Required work - Down to the last character, repeat the entries beneath this task.

Stored items:
···
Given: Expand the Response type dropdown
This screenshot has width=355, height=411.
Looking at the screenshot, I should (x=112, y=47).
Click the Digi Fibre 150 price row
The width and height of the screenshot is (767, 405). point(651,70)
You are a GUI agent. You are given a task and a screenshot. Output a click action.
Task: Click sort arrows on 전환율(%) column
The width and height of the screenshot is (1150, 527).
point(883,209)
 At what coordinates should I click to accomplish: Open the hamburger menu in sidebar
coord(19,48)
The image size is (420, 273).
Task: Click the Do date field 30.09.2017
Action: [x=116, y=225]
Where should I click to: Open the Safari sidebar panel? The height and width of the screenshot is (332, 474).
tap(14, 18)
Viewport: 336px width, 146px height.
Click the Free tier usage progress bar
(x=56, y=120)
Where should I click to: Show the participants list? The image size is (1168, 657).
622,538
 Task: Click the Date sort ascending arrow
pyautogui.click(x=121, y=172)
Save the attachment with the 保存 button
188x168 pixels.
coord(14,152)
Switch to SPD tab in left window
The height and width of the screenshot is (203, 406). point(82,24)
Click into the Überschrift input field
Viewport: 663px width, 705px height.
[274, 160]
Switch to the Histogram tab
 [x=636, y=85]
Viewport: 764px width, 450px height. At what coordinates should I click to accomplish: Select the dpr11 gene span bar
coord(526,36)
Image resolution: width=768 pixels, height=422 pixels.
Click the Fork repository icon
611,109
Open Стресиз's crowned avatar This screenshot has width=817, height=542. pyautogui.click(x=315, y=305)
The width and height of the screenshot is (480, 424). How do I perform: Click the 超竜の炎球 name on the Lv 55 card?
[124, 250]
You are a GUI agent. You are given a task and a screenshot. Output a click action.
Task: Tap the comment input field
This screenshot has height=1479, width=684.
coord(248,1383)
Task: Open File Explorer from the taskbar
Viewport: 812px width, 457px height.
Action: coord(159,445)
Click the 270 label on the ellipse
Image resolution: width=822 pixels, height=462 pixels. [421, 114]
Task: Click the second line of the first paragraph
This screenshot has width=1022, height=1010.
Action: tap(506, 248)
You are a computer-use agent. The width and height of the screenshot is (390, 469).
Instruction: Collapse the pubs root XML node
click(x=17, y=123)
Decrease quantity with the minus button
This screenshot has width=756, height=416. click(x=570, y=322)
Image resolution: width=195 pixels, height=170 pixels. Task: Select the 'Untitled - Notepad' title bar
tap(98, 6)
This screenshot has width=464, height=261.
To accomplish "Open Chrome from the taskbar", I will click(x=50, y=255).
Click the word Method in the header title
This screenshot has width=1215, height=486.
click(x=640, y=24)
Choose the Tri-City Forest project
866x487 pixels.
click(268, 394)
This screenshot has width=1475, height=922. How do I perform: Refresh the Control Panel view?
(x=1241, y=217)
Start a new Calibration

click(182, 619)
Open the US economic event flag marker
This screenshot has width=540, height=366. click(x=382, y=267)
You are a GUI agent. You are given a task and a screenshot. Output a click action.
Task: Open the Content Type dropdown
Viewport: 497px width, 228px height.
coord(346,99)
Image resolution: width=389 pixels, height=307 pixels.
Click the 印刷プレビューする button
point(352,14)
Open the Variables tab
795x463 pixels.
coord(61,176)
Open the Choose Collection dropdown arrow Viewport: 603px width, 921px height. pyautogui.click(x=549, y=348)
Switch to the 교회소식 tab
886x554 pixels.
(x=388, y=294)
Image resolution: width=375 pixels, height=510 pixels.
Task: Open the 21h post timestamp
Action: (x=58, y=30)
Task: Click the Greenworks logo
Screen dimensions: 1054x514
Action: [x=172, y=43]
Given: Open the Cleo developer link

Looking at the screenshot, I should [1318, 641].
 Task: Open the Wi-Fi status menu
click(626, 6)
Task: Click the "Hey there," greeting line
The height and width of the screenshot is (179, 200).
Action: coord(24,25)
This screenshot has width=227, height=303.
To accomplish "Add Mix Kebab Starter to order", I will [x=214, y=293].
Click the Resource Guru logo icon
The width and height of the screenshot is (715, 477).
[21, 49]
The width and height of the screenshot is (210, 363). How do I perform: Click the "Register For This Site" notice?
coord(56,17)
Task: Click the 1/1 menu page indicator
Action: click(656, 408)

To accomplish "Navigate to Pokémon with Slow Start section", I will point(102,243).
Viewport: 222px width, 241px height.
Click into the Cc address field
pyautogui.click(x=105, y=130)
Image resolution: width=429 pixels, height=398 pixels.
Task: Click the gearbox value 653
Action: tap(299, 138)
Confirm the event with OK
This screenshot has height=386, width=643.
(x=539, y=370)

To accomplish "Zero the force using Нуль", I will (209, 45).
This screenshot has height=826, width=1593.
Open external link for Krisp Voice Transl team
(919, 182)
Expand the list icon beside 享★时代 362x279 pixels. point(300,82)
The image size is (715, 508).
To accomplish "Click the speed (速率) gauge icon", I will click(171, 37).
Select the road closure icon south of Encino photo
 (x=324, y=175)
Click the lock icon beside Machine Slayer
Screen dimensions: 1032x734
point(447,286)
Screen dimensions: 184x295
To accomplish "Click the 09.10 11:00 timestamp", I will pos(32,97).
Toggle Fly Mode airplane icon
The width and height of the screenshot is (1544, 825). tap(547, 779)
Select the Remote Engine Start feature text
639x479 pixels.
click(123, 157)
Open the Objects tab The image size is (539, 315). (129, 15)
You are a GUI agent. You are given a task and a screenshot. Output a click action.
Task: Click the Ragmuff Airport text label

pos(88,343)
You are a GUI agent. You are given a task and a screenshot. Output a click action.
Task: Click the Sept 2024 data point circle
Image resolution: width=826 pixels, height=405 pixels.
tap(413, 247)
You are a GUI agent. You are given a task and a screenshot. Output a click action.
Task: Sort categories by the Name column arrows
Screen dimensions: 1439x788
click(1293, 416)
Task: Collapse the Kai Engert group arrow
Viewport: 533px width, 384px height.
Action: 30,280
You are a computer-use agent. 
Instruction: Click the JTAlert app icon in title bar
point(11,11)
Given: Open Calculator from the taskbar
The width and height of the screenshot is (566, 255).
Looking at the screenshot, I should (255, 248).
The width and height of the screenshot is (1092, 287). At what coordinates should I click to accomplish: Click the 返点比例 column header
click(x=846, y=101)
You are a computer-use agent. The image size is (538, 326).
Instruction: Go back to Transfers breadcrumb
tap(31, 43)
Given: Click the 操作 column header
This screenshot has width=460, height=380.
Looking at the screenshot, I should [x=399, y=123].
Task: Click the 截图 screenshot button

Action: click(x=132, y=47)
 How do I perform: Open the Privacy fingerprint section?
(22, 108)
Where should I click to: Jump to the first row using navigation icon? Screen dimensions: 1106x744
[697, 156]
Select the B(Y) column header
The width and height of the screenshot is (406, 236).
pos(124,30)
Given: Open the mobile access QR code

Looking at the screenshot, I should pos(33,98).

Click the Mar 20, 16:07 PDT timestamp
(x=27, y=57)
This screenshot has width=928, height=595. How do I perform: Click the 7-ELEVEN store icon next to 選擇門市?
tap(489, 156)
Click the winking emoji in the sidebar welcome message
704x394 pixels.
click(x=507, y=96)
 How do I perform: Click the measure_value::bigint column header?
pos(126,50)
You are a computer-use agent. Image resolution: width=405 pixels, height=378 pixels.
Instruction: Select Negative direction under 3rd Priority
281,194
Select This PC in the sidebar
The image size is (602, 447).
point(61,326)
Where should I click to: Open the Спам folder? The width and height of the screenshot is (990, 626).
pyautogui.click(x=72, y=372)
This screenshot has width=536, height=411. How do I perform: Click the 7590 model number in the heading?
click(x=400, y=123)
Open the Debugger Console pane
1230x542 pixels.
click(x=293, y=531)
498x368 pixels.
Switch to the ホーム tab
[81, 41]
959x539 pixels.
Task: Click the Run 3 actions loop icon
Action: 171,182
···
Output of the exercise -
Given: Expand the Response type dropdown
This screenshot has width=355, height=411.
Looking at the screenshot, I should (x=112, y=47).
Click the Digi Fibre 150 price row
The width and height of the screenshot is (767, 405). point(651,70)
You are a GUI agent. You are given a task and a screenshot. Output a click action.
Task: Click sort arrows on 전환율(%) column
The width and height of the screenshot is (1150, 527).
point(883,209)
 At what coordinates should I click to accomplish: Open the hamburger menu in sidebar
coord(19,48)
The image size is (420, 273).
Task: Click the Do date field 30.09.2017
Action: [x=116, y=225]
Where should I click to: Open the Safari sidebar panel? The height and width of the screenshot is (332, 474).
tap(14, 18)
Viewport: 336px width, 146px height.
Click the Free tier usage progress bar
(x=56, y=120)
Where should I click to: Show the participants list? The image size is (1168, 657).
622,538
 Task: Click the Date sort ascending arrow
pyautogui.click(x=121, y=172)
Save the attachment with the 保存 button
188x168 pixels.
coord(14,152)
Switch to SPD tab in left window
The height and width of the screenshot is (203, 406). point(82,24)
Click into the Überschrift input field
Viewport: 663px width, 705px height.
[274, 160]
Switch to the Histogram tab
 [x=636, y=85]
Viewport: 764px width, 450px height. At what coordinates should I click to accomplish: Select the dpr11 gene span bar
coord(526,36)
Image resolution: width=768 pixels, height=422 pixels.
Click the Fork repository icon
611,109
Open Стресиз's crowned avatar This screenshot has width=817, height=542. pyautogui.click(x=315, y=305)
The width and height of the screenshot is (480, 424). How do I perform: Click the 超竜の炎球 name on the Lv 55 card?
[124, 250]
You are a GUI agent. You are given a task and a screenshot. Output a click action.
Task: Tap the comment input field
This screenshot has height=1479, width=684.
coord(248,1383)
Task: Open File Explorer from the taskbar
Viewport: 812px width, 457px height.
Action: coord(159,445)
Click the 270 label on the ellipse
Image resolution: width=822 pixels, height=462 pixels. [421, 114]
Task: Click the second line of the first paragraph
This screenshot has width=1022, height=1010.
Action: tap(506, 248)
You are a computer-use agent. The width and height of the screenshot is (390, 469).
Instruction: Collapse the pubs root XML node
click(x=17, y=123)
Decrease quantity with the minus button
This screenshot has width=756, height=416. click(x=570, y=322)
Image resolution: width=195 pixels, height=170 pixels. Task: Select the 'Untitled - Notepad' title bar
tap(98, 6)
This screenshot has width=464, height=261.
To accomplish "Open Chrome from the taskbar", I will click(x=50, y=255).
Click the word Method in the header title
This screenshot has width=1215, height=486.
click(x=640, y=24)
Choose the Tri-City Forest project
866x487 pixels.
click(268, 394)
This screenshot has width=1475, height=922. How do I perform: Refresh the Control Panel view?
(x=1241, y=217)
Start a new Calibration

click(182, 619)
Open the US economic event flag marker
This screenshot has width=540, height=366. click(x=382, y=267)
You are a GUI agent. You are given a task and a screenshot. Output a click action.
Task: Open the Content Type dropdown
Viewport: 497px width, 228px height.
coord(346,99)
Image resolution: width=389 pixels, height=307 pixels.
Click the 印刷プレビューする button
point(352,14)
Open the Variables tab
795x463 pixels.
coord(61,176)
Open the Choose Collection dropdown arrow Viewport: 603px width, 921px height. pyautogui.click(x=549, y=348)
Switch to the 교회소식 tab
886x554 pixels.
(x=388, y=294)
Image resolution: width=375 pixels, height=510 pixels.
Task: Open the 21h post timestamp
Action: (x=58, y=30)
Task: Click the Greenworks logo
Screen dimensions: 1054x514
Action: [x=172, y=43]
Given: Open the Cleo developer link

Looking at the screenshot, I should [1318, 641].
 Task: Open the Wi-Fi status menu
click(626, 6)
Task: Click the "Hey there," greeting line
The height and width of the screenshot is (179, 200).
Action: coord(24,25)
This screenshot has width=227, height=303.
To accomplish "Add Mix Kebab Starter to order", I will [x=214, y=293].
Click the Resource Guru logo icon
The width and height of the screenshot is (715, 477).
[21, 49]
The width and height of the screenshot is (210, 363). How do I perform: Click the "Register For This Site" notice?
coord(56,17)
Task: Click the 1/1 menu page indicator
Action: click(656, 408)

To accomplish "Navigate to Pokémon with Slow Start section", I will point(102,243).
Viewport: 222px width, 241px height.
Click into the Cc address field
pyautogui.click(x=105, y=130)
Image resolution: width=429 pixels, height=398 pixels.
Task: Click the gearbox value 653
Action: tap(299, 138)
Confirm the event with OK
This screenshot has height=386, width=643.
(x=539, y=370)

To accomplish "Zero the force using Нуль", I will (209, 45).
This screenshot has height=826, width=1593.
Open external link for Krisp Voice Transl team
(919, 182)
Expand the list icon beside 享★时代 362x279 pixels. point(300,82)
The image size is (715, 508).
To accomplish "Click the speed (速率) gauge icon", I will click(171, 37).
Select the road closure icon south of Encino photo
 (x=324, y=175)
Click the lock icon beside Machine Slayer
Screen dimensions: 1032x734
point(447,286)
Screen dimensions: 184x295
To accomplish "Click the 09.10 11:00 timestamp", I will pos(32,97).
Toggle Fly Mode airplane icon
The width and height of the screenshot is (1544, 825). tap(547, 779)
Select the Remote Engine Start feature text
639x479 pixels.
click(123, 157)
Open the Objects tab The image size is (539, 315). (129, 15)
You are a GUI agent. You are given a task and a screenshot. Output a click action.
Task: Click the Ragmuff Airport text label

pos(88,343)
You are a GUI agent. You are given a task and a screenshot. Output a click action.
Task: Click the Sept 2024 data point circle
Image resolution: width=826 pixels, height=405 pixels.
tap(413, 247)
You are a GUI agent. You are given a task and a screenshot. Output a click action.
Task: Sort categories by the Name column arrows
Screen dimensions: 1439x788
click(1293, 416)
Task: Collapse the Kai Engert group arrow
Viewport: 533px width, 384px height.
Action: 30,280
You are a computer-use agent. 
Instruction: Click the JTAlert app icon in title bar
point(11,11)
Given: Open Calculator from the taskbar
The width and height of the screenshot is (566, 255).
Looking at the screenshot, I should (255, 248).
The width and height of the screenshot is (1092, 287). At what coordinates should I click to accomplish: Click the 返点比例 column header
click(x=846, y=101)
You are a computer-use agent. The image size is (538, 326).
Instruction: Go back to Transfers breadcrumb
tap(31, 43)
Given: Click the 操作 column header
This screenshot has width=460, height=380.
Looking at the screenshot, I should [x=399, y=123].
Task: Click the 截图 screenshot button

Action: click(x=132, y=47)
 How do I perform: Open the Privacy fingerprint section?
(22, 108)
Where should I click to: Jump to the first row using navigation icon? Screen dimensions: 1106x744
[697, 156]
Select the B(Y) column header
The width and height of the screenshot is (406, 236).
pos(124,30)
Given: Open the mobile access QR code

Looking at the screenshot, I should pos(33,98).

Click the Mar 20, 16:07 PDT timestamp
(x=27, y=57)
This screenshot has width=928, height=595. How do I perform: Click the 7-ELEVEN store icon next to 選擇門市?
tap(489, 156)
Click the winking emoji in the sidebar welcome message
704x394 pixels.
click(x=507, y=96)
 How do I perform: Click the measure_value::bigint column header?
pos(126,50)
You are a computer-use agent. Image resolution: width=405 pixels, height=378 pixels.
Instruction: Select Negative direction under 3rd Priority
281,194
Select This PC in the sidebar
The image size is (602, 447).
point(61,326)
Where should I click to: Open the Спам folder? The width and height of the screenshot is (990, 626).
pyautogui.click(x=72, y=372)
This screenshot has width=536, height=411. How do I perform: Click the 7590 model number in the heading?
click(x=400, y=123)
Open the Debugger Console pane
1230x542 pixels.
click(x=293, y=531)
498x368 pixels.
Switch to the ホーム tab
[81, 41]
959x539 pixels.
Task: Click the Run 3 actions loop icon
Action: 171,182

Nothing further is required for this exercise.